* TASK INPUT:

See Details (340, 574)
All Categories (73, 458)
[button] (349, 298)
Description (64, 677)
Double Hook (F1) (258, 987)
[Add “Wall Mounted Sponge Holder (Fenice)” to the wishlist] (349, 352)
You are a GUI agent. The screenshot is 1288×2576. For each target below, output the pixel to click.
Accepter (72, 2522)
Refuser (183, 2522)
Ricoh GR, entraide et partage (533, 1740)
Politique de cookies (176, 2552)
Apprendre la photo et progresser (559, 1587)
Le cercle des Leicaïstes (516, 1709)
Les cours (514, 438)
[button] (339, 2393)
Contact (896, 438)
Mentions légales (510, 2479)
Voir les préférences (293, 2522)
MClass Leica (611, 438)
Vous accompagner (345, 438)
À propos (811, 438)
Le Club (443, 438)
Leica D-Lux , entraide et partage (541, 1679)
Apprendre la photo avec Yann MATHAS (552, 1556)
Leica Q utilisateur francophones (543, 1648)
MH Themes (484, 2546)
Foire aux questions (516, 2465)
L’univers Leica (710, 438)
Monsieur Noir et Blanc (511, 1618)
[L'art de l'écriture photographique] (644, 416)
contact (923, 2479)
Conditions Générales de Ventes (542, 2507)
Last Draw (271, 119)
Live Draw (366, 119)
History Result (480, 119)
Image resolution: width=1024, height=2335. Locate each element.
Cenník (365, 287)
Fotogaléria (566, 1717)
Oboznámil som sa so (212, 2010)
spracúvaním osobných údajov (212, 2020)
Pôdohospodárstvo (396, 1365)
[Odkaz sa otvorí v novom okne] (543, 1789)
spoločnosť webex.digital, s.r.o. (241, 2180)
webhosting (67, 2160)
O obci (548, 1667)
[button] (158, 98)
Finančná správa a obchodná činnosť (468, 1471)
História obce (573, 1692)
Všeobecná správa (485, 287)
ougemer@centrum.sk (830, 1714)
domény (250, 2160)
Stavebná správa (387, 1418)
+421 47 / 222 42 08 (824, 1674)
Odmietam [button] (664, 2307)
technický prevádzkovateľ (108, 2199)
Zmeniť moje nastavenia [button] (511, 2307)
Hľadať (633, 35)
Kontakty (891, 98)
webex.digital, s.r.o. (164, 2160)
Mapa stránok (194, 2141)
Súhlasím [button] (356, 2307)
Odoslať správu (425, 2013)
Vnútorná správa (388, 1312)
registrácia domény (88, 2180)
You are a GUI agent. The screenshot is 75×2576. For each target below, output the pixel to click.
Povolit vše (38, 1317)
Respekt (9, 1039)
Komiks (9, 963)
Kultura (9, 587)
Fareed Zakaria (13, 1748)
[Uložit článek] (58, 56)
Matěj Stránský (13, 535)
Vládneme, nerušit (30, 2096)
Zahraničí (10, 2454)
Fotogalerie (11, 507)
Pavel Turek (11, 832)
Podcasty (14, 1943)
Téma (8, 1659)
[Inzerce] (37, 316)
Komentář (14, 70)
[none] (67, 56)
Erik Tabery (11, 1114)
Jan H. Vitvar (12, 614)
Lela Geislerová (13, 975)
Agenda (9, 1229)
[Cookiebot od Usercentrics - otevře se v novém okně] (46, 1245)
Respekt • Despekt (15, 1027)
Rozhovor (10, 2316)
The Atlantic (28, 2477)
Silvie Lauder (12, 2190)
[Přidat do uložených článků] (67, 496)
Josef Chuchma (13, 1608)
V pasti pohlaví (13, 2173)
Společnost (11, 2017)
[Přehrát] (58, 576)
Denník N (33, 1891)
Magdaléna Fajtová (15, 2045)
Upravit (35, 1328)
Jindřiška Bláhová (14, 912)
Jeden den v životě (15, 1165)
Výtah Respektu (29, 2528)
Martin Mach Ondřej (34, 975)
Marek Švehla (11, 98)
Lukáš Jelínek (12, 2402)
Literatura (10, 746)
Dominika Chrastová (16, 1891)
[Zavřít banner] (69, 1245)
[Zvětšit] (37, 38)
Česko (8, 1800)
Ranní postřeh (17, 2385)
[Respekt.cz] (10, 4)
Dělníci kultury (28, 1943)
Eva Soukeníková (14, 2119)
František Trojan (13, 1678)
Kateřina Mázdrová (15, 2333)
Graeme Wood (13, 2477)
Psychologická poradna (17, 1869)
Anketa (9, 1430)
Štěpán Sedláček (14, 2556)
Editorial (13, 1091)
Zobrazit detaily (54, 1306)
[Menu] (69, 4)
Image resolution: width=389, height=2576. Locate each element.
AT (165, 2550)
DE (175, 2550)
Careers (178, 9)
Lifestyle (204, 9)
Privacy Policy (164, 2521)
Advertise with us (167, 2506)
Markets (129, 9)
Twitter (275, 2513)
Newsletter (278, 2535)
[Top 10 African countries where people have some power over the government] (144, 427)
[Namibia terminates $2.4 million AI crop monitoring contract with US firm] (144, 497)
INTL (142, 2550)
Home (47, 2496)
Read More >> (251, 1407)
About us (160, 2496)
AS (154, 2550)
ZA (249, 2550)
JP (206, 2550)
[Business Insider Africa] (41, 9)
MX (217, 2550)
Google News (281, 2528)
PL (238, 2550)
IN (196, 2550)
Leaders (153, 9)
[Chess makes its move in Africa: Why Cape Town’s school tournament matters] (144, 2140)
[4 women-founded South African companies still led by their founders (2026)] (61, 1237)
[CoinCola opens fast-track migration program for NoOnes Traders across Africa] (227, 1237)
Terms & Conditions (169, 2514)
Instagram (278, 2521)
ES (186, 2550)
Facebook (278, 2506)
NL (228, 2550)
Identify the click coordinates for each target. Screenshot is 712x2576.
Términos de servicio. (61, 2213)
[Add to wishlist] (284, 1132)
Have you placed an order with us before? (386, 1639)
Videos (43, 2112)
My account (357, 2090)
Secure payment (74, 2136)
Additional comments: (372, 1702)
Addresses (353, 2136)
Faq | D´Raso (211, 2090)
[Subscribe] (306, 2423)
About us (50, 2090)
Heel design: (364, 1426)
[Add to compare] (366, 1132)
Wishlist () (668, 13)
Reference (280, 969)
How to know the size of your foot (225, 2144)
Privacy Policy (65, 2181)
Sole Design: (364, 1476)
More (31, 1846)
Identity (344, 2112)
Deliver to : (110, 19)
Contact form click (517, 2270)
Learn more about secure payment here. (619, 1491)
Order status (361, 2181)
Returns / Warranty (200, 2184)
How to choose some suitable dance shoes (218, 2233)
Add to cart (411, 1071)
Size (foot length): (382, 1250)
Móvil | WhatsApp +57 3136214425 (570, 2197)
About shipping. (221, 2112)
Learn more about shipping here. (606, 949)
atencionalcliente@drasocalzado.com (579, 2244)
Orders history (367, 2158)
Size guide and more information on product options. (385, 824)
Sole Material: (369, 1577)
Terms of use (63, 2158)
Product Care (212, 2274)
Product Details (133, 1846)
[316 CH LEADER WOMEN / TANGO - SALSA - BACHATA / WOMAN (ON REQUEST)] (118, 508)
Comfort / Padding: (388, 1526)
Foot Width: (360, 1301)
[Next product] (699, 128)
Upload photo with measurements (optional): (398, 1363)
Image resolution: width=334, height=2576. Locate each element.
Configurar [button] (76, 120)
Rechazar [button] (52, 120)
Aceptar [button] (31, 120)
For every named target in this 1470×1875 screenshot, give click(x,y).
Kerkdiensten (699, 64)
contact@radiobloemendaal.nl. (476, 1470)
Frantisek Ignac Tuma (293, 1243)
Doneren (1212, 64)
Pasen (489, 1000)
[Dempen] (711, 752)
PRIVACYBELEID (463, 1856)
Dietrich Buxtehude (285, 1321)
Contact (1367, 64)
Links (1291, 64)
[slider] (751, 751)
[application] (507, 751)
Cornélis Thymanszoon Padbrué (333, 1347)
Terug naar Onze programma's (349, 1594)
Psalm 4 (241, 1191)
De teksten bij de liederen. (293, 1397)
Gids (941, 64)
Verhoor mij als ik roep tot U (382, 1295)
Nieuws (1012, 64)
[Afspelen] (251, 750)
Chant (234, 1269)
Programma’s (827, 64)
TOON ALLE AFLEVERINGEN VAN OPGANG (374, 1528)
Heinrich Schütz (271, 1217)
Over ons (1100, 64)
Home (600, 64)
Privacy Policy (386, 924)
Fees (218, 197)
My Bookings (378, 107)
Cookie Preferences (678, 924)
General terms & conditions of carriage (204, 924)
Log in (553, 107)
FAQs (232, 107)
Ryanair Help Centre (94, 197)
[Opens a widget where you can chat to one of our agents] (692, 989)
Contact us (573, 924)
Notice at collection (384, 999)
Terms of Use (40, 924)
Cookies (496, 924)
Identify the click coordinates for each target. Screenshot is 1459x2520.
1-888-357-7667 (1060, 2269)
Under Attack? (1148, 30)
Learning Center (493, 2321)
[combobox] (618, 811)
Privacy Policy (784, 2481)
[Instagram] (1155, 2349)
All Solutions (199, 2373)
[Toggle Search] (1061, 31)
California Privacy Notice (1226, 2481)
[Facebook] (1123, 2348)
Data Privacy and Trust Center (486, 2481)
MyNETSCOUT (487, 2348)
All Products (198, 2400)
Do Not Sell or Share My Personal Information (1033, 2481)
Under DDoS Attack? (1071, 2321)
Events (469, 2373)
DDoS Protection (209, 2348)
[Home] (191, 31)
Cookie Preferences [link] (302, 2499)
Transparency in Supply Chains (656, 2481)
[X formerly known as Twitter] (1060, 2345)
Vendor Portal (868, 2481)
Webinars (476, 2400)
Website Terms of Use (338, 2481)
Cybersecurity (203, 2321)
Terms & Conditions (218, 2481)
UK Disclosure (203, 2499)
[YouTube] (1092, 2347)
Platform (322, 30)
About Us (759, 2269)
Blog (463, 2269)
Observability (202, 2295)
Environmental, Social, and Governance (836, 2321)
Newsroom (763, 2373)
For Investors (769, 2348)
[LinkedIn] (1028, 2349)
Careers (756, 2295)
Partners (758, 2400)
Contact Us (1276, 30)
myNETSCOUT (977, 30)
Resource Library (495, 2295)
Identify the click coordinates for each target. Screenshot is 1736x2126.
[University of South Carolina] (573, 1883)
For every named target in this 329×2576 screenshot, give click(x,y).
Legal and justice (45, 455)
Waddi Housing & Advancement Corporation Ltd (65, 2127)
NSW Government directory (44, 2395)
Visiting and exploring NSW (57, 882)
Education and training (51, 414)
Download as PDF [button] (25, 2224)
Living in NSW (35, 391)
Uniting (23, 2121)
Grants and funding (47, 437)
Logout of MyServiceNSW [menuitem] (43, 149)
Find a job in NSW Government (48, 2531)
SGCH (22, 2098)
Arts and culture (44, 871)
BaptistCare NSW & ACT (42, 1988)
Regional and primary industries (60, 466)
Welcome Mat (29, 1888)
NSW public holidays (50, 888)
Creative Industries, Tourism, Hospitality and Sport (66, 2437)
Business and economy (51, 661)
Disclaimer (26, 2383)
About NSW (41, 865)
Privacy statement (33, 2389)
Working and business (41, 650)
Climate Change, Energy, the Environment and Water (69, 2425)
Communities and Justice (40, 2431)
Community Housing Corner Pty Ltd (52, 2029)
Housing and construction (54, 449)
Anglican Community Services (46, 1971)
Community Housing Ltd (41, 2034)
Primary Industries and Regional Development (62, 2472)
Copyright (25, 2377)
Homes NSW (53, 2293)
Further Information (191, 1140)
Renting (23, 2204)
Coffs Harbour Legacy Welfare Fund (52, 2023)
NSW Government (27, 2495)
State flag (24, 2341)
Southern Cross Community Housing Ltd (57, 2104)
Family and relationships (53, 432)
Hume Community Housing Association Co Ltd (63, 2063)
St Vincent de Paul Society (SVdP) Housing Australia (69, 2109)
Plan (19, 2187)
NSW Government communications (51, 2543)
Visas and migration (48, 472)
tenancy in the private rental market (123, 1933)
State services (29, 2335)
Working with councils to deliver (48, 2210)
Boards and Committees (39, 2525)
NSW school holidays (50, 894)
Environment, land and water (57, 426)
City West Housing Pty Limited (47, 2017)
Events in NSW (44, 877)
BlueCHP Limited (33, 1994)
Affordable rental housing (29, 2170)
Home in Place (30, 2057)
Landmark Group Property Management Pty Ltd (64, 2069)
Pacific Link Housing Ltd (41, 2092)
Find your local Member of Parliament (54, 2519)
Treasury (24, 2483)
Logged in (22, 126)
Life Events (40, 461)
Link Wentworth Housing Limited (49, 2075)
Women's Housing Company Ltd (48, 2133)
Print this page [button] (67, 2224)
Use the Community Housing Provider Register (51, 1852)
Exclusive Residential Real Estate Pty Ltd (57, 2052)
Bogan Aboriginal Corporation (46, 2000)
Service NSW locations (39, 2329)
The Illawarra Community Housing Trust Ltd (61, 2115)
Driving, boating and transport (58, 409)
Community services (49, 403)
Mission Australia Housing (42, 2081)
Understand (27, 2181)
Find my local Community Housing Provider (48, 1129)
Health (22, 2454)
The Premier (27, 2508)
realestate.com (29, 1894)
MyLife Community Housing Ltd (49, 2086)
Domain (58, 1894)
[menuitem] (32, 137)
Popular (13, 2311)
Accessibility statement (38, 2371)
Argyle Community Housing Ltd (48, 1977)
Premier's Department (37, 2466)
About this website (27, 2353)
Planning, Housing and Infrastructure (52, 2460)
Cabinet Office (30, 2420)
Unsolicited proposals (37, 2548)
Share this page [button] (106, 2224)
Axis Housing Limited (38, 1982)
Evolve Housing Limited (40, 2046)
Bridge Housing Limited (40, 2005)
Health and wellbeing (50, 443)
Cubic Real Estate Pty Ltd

* INSTRUCTIONS TO FOLLOW:
Return exactly the leading lines of the listing, stopping after the line in which "[Odkaz sa otvorí v novom okne] (543, 1789)" occurs.

* ANSWER BOX:
See Details (340, 574)
All Categories (73, 458)
[button] (349, 298)
Description (64, 677)
Double Hook (F1) (258, 987)
[Add “Wall Mounted Sponge Holder (Fenice)” to the wishlist] (349, 352)
You are a GUI agent. The screenshot is 1288×2576. For each target below, output the pixel to click.
Accepter (72, 2522)
Refuser (183, 2522)
Ricoh GR, entraide et partage (533, 1740)
Politique de cookies (176, 2552)
Apprendre la photo et progresser (559, 1587)
Le cercle des Leicaïstes (516, 1709)
Les cours (514, 438)
[button] (339, 2393)
Contact (896, 438)
Mentions légales (510, 2479)
Voir les préférences (293, 2522)
MClass Leica (611, 438)
Vous accompagner (345, 438)
À propos (811, 438)
Le Club (443, 438)
Leica D-Lux , entraide et partage (541, 1679)
Apprendre la photo avec Yann MATHAS (552, 1556)
Leica Q utilisateur francophones (543, 1648)
MH Themes (484, 2546)
Foire aux questions (516, 2465)
L’univers Leica (710, 438)
Monsieur Noir et Blanc (511, 1618)
[L'art de l'écriture photographique] (644, 416)
contact (923, 2479)
Conditions Générales de Ventes (542, 2507)
Last Draw (271, 119)
Live Draw (366, 119)
History Result (480, 119)
Image resolution: width=1024, height=2335. Locate each element.
Cenník (365, 287)
Fotogaléria (566, 1717)
Oboznámil som sa so (212, 2010)
spracúvaním osobných údajov (212, 2020)
Pôdohospodárstvo (396, 1365)
[Odkaz sa otvorí v novom okne] (543, 1789)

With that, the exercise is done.